Wednesday, May 03, 2006

Train 2: the afternoon slump

We do indeed leave Jasper on time. There is now only one scheduled stop for us before we reach Edmonton this evening, and that's to offload three coach passengers in Hinton, Alberta. They're picking up a truck and helping a friend move back to Vancouver over the next couple of days. They've been playing cards with a brother and sister from Ontario in the Skyline car this morning, and it's been fun to have the spirit of the car lifted by a group of wise cracking and chatty younger passengers. Otherwise it would just be silent Japanese tourists, retired couples and solo travellers like me.

By two thirty in the afternoon, however, everything goes quiet. For many people this has been the first night on board a train in a while, and everyone who didn't get a full quota of sleep last night is now hitting the afternoon wall. With only caffeine from the take out counter, mountainous scenery and enthralled conversation about how we all slept to get us through the morning, pretty much everyone in the coach has started dozing. After my vast soup and sandwich lunch, I too am beginning to feel drowsy. I'm not a good nap person. If I'm sleeping, I'm going all out and sleeping properly. Afternoon napping just leaves me groggy and confused as hell.

The scenery has also quitened down. Whereas this morning was spent enjoying a 360 degree symphony of Canada's finest landscapes, the mountains are gently receding into hills, and the forests are begining to thin out. Soon we will be in the flat agricultural prairies of Alberta, and the long slog to Toronto will begin. On the one hand, it's true to say that only the Vancouver to Edmonton portion of the journey has any scenery worth seeing. But if you're going to do this trip properly, you need to appreciate the sheer scale of this country and the sparseness of the population. The 'Canadian' takes more than two days to travel from Edmonton to Toronto... so just remember to bring some books.

__GOALS__:
a: Copy the train journey post word for word, starting at "Train 2: the" and ending at "travellers like me.".
b: In the train journey post, where is the one scheduled stop before the train reaches Edmonton?
c: Write the next part of the train journey post, picking up after its final sentence.

__DATA SEGMENT__:
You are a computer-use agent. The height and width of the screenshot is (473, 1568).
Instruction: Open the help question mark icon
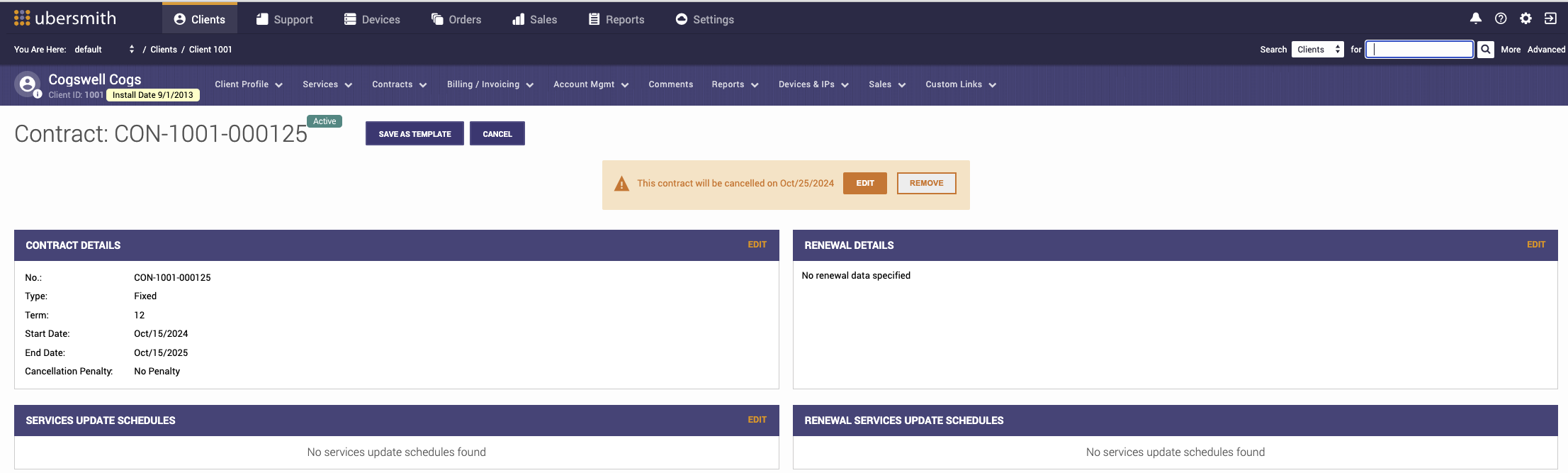(1500, 19)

__TASK-BY-TASK OUTPUTS__:
a:
Train 2: the afternoon slump

We do indeed leave Jasper on time. There is now only one scheduled stop for us before we reach Edmonton this evening, and that's to offload three coach passengers in Hinton, Alberta. They're picking up a truck and helping a friend move back to Vancouver over the next couple of days. They've been playing cards with a brother and sister from Ontario in the Skyline car this morning, and it's been fun to have the spirit of the car lifted by a group of wise cracking and chatty younger passengers. Otherwise it would just be silent Japanese tourists, retired couples and solo travellers like me.

b: Hinton, Alberta.

c:
I read, fill in my Sudoku puzzles and drink tea front the take out counter. I chat with the attendant, who used to live in Montréal, about the city and what it means to live there. While we both love the city, we agree that it can get boring quickly. Having now seen a massive sweep of North America, my mind is more prepared to start thinking about the changes in my situation that are likely to follow this trip. Like many tourists, I find that I no longer travel to see things, but to find the things I miss the most from back home.

The Skyline dome is now virtually empty. The card games were abruptly terminated when we reached Hinton and two of the players realised that this was their stop. The attendant stalled the locomotive driver by saying that the disembarking passengers had lots of lugagge to get together, not mentioning that they had nearly missed their stop.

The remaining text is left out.